[Stored items from a collection]
>>>>
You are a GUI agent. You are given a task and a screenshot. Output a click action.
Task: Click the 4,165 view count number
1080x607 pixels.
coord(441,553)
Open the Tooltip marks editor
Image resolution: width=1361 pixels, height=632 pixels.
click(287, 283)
<<<<
Problem to solve
Word for word, restate the lines from the one holding "Task: Click the 4,165 view count number" to the last line of the records.

Task result
Task: Click the 4,165 view count number
1080x607 pixels.
coord(441,553)
Open the Tooltip marks editor
Image resolution: width=1361 pixels, height=632 pixels.
click(287, 283)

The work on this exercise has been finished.